Here is a listing; restate all of it exactly.

**Input data:**
○ ○ ○ ○ ○ ○ ○
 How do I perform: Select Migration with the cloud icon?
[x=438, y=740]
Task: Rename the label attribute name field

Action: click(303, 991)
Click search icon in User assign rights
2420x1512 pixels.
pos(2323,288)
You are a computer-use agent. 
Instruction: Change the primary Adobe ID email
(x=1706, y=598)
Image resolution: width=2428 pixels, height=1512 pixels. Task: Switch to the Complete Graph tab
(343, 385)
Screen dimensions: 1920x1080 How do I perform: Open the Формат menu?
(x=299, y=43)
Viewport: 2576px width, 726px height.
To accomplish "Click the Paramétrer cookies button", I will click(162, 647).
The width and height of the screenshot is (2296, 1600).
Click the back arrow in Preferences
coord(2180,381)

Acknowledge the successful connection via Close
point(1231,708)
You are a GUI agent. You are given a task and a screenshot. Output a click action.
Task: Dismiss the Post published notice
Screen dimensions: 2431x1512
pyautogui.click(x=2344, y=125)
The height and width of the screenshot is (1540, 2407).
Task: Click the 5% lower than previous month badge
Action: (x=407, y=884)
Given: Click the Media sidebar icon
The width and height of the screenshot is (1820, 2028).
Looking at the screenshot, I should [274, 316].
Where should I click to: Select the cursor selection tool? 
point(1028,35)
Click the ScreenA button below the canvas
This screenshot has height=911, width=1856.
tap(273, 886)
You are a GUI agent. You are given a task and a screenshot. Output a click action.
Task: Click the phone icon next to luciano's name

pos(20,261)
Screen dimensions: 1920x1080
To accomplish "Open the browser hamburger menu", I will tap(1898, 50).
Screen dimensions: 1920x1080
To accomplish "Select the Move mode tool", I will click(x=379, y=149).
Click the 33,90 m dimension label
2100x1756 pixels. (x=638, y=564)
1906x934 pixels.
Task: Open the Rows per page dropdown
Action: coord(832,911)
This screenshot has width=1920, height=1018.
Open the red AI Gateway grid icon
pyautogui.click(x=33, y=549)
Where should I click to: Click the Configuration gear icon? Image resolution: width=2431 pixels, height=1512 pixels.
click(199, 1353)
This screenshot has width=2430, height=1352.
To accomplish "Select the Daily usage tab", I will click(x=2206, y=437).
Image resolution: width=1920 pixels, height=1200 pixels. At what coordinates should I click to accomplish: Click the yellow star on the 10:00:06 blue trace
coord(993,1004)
○ ○ ○ ○ ○ ○ ○
**Solution to this exercise:**
 How do I perform: Select Migration with the cloud icon?
[x=438, y=740]
Task: Rename the label attribute name field

Action: click(303, 991)
Click search icon in User assign rights
2420x1512 pixels.
pos(2323,288)
You are a computer-use agent. 
Instruction: Change the primary Adobe ID email
(x=1706, y=598)
Image resolution: width=2428 pixels, height=1512 pixels. Task: Switch to the Complete Graph tab
(343, 385)
Screen dimensions: 1920x1080 How do I perform: Open the Формат menu?
(x=299, y=43)
Viewport: 2576px width, 726px height.
To accomplish "Click the Paramétrer cookies button", I will click(162, 647).
The width and height of the screenshot is (2296, 1600).
Click the back arrow in Preferences
coord(2180,381)

Acknowledge the successful connection via Close
point(1231,708)
You are a GUI agent. You are given a task and a screenshot. Output a click action.
Task: Dismiss the Post published notice
Screen dimensions: 2431x1512
pyautogui.click(x=2344, y=125)
The height and width of the screenshot is (1540, 2407).
Task: Click the 5% lower than previous month badge
Action: (x=407, y=884)
Given: Click the Media sidebar icon
The width and height of the screenshot is (1820, 2028).
Looking at the screenshot, I should [274, 316].
Where should I click to: Select the cursor selection tool? 
point(1028,35)
Click the ScreenA button below the canvas
This screenshot has height=911, width=1856.
tap(273, 886)
You are a GUI agent. You are given a task and a screenshot. Output a click action.
Task: Click the phone icon next to luciano's name

pos(20,261)
Screen dimensions: 1920x1080
To accomplish "Open the browser hamburger menu", I will tap(1898, 50).
Screen dimensions: 1920x1080
To accomplish "Select the Move mode tool", I will click(x=379, y=149).
Click the 33,90 m dimension label
2100x1756 pixels. (x=638, y=564)
1906x934 pixels.
Task: Open the Rows per page dropdown
Action: coord(832,911)
This screenshot has width=1920, height=1018.
Open the red AI Gateway grid icon
pyautogui.click(x=33, y=549)
Where should I click to: Click the Configuration gear icon? Image resolution: width=2431 pixels, height=1512 pixels.
click(199, 1353)
This screenshot has width=2430, height=1352.
To accomplish "Select the Daily usage tab", I will click(x=2206, y=437).
Image resolution: width=1920 pixels, height=1200 pixels. At what coordinates should I click to accomplish: Click the yellow star on the 10:00:06 blue trace
coord(993,1004)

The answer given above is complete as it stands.